== The records ==
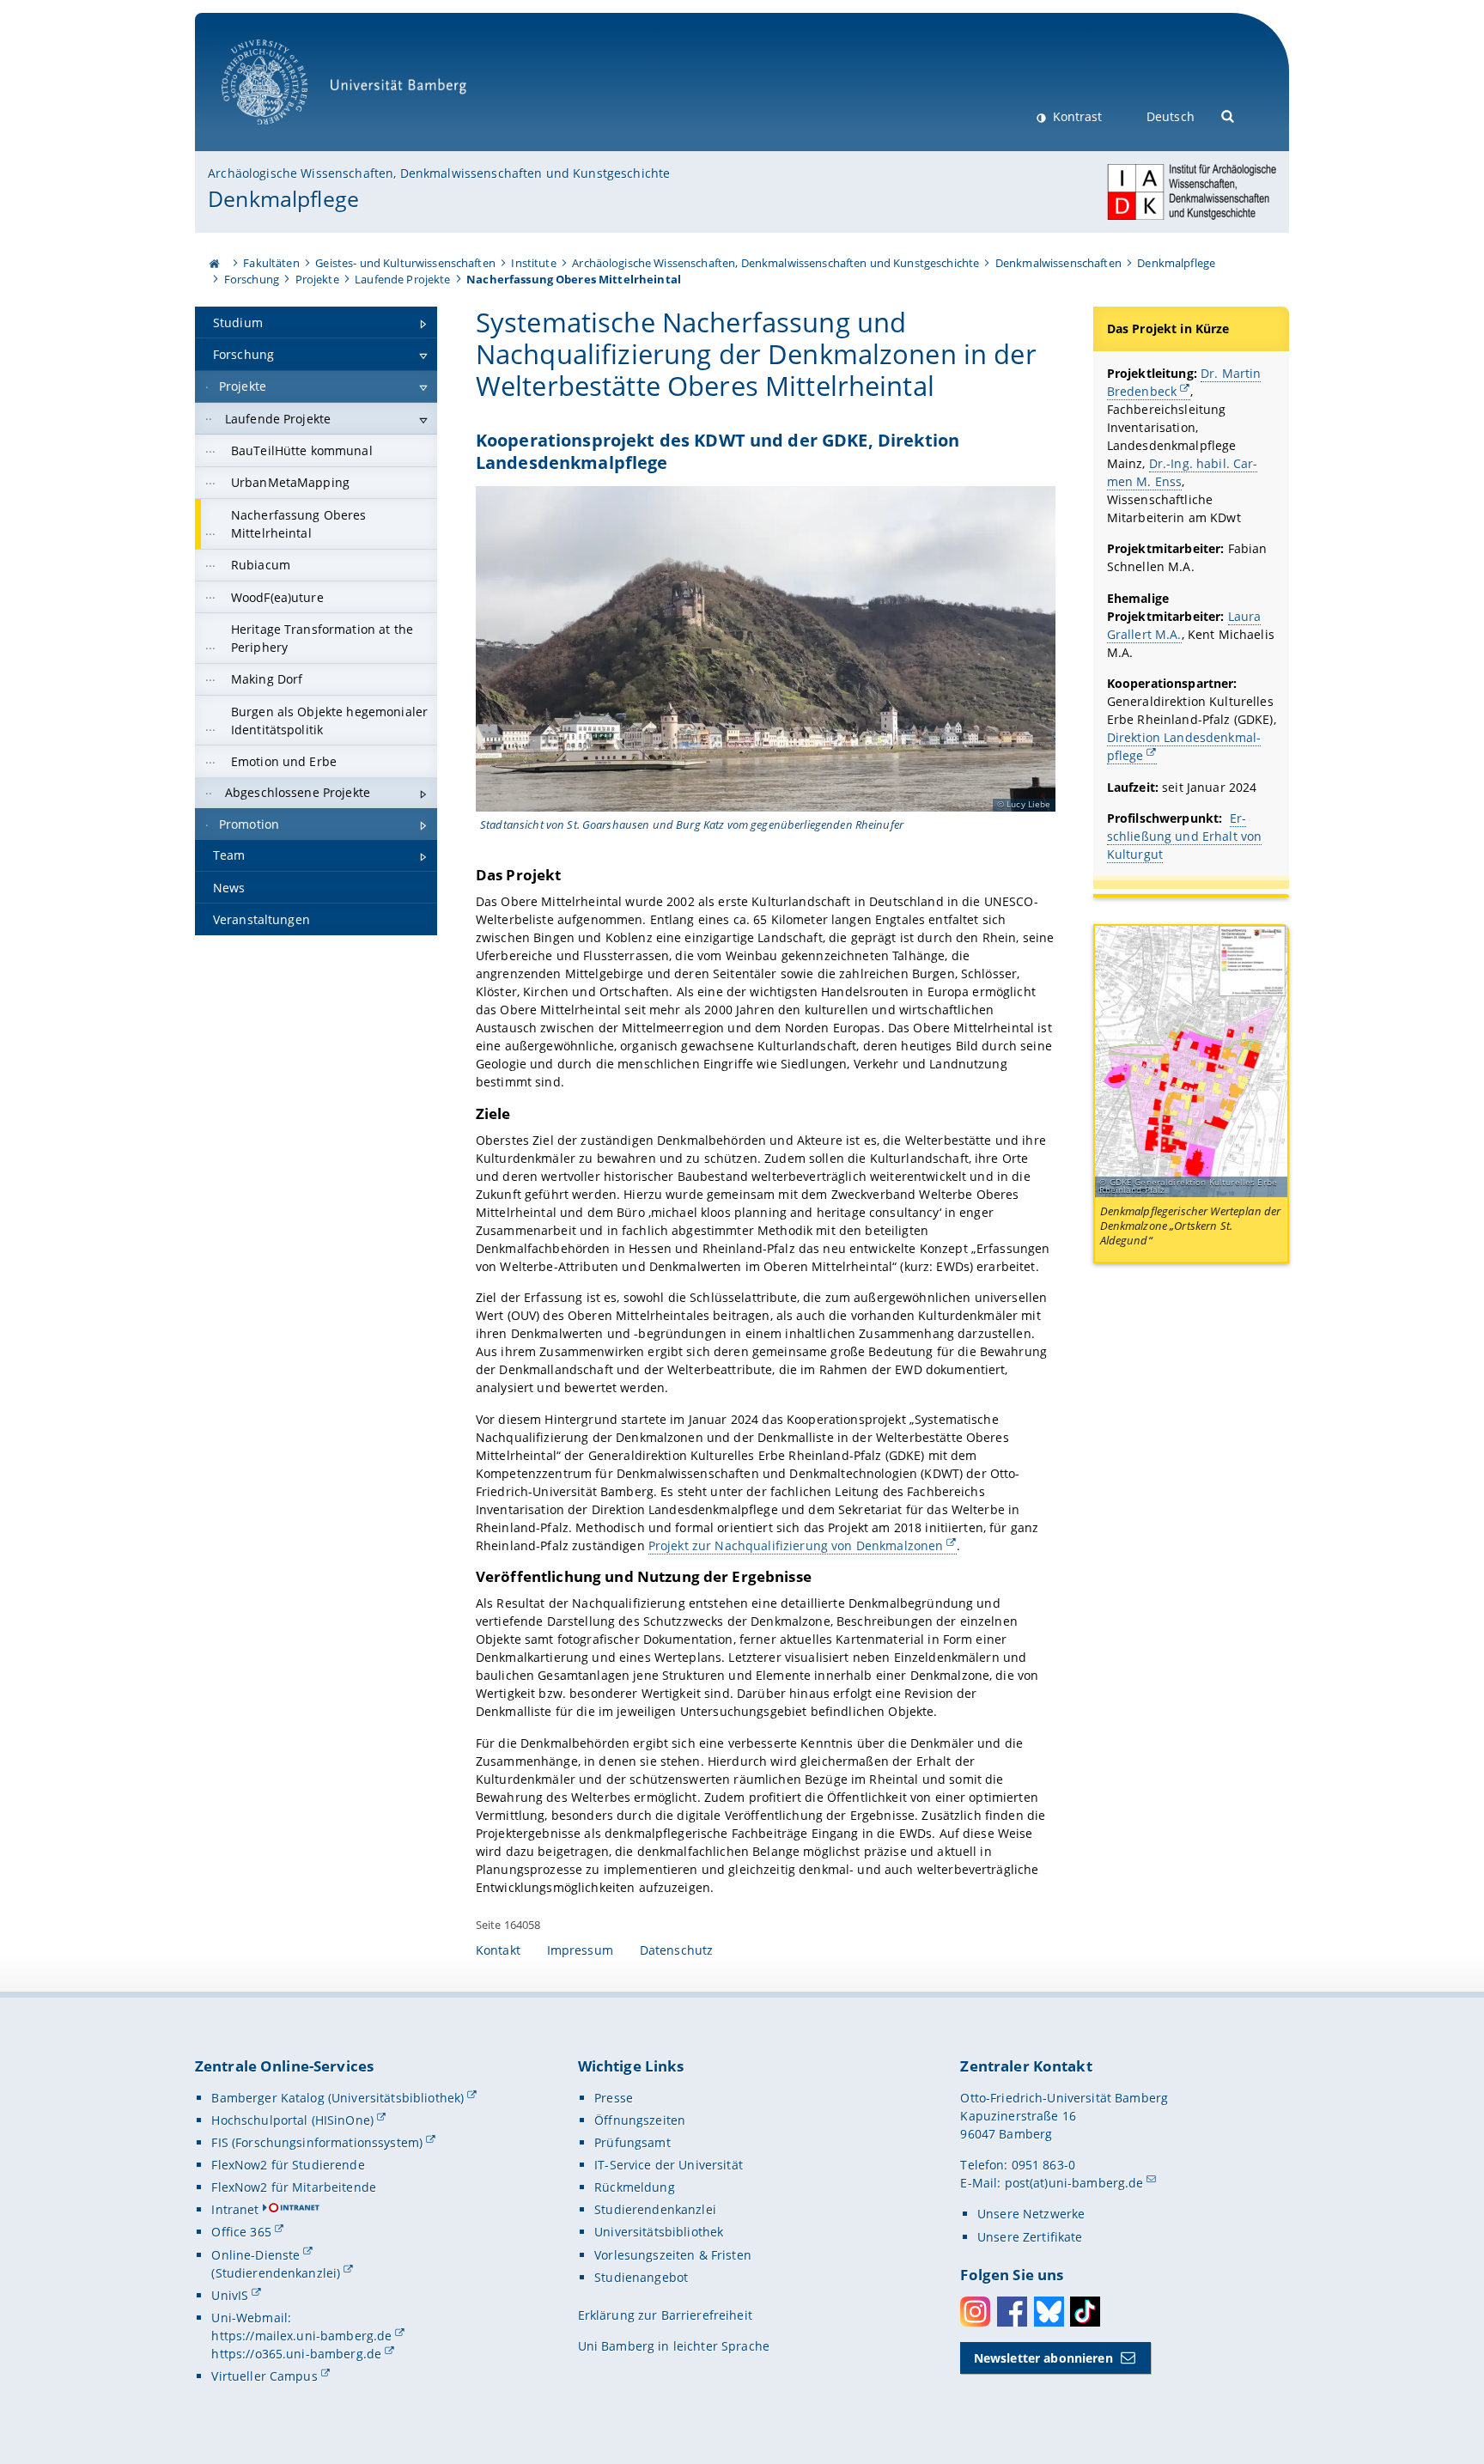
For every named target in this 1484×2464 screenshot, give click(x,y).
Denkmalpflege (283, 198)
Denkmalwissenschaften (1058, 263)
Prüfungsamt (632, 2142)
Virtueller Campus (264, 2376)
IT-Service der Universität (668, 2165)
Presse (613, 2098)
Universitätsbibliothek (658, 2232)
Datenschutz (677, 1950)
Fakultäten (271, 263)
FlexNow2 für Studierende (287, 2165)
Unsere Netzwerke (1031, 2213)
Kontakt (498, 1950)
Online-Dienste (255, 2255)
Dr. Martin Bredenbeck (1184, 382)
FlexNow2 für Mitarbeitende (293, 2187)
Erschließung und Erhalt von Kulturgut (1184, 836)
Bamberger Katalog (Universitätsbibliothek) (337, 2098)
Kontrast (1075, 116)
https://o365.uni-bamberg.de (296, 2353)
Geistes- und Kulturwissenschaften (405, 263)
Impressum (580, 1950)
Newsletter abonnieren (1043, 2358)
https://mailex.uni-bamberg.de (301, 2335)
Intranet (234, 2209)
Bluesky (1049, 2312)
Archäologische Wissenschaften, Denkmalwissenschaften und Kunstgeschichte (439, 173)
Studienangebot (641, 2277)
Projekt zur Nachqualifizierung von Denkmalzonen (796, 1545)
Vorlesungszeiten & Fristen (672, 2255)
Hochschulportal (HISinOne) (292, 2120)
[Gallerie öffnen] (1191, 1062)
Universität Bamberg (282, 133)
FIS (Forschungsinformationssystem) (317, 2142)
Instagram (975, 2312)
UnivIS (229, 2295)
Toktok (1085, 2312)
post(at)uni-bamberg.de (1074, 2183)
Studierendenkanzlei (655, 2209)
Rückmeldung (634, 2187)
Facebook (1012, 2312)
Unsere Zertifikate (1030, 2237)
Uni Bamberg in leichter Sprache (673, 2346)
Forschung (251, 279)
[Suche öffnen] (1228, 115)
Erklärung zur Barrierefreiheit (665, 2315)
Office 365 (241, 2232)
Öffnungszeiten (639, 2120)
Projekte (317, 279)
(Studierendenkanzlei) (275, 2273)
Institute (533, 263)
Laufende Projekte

== Problem statement ==
Set every line of the records down again exactly, and exclude all pictures.

== Response area ==
For every named target in this 1484×2464 screenshot, give click(x,y).
Denkmalpflege (283, 198)
Denkmalwissenschaften (1058, 263)
Prüfungsamt (632, 2142)
Virtueller Campus (264, 2376)
IT-Service der Universität (668, 2165)
Presse (613, 2098)
Universitätsbibliothek (658, 2232)
Datenschutz (677, 1950)
Fakultäten (271, 263)
FlexNow2 für Studierende (287, 2165)
Unsere Netzwerke (1031, 2213)
Kontakt (498, 1950)
Online-Dienste (255, 2255)
Dr. Martin Bredenbeck (1184, 382)
FlexNow2 für Mitarbeitende (293, 2187)
Erschließung und Erhalt von Kulturgut (1184, 836)
Bamberger Katalog (Universitätsbibliothek) (337, 2098)
Kontrast (1075, 116)
https://o365.uni-bamberg.de (296, 2353)
Geistes- und Kulturwissenschaften (405, 263)
Impressum (580, 1950)
Newsletter abonnieren (1043, 2358)
https://mailex.uni-bamberg.de (301, 2335)
Intranet (234, 2209)
Bluesky (1049, 2312)
Archäologische Wissenschaften, Denkmalwissenschaften und Kunstgeschichte (439, 173)
Studienangebot (641, 2277)
Projekt zur Nachqualifizierung von Denkmalzonen (796, 1545)
Vorlesungszeiten & Fristen (672, 2255)
Hochschulportal (HISinOne) (292, 2120)
[Gallerie öffnen] (1191, 1062)
Universität Bamberg (282, 133)
FIS (Forschungsinformationssystem) (317, 2142)
Instagram (975, 2312)
UnivIS (229, 2295)
Toktok (1085, 2312)
post(at)uni-bamberg.de (1074, 2183)
Studierendenkanzlei (655, 2209)
Rückmeldung (634, 2187)
Facebook (1012, 2312)
Unsere Zertifikate (1030, 2237)
Uni Bamberg in leichter Sprache (673, 2346)
Forschung (251, 279)
[Suche öffnen] (1228, 115)
Erklärung zur Barrierefreiheit (665, 2315)
Office 365 (241, 2232)
Öffnungszeiten (639, 2120)
Projekte (317, 279)
(Studierendenkanzlei) (275, 2273)
Institute (533, 263)
Laufende Projekte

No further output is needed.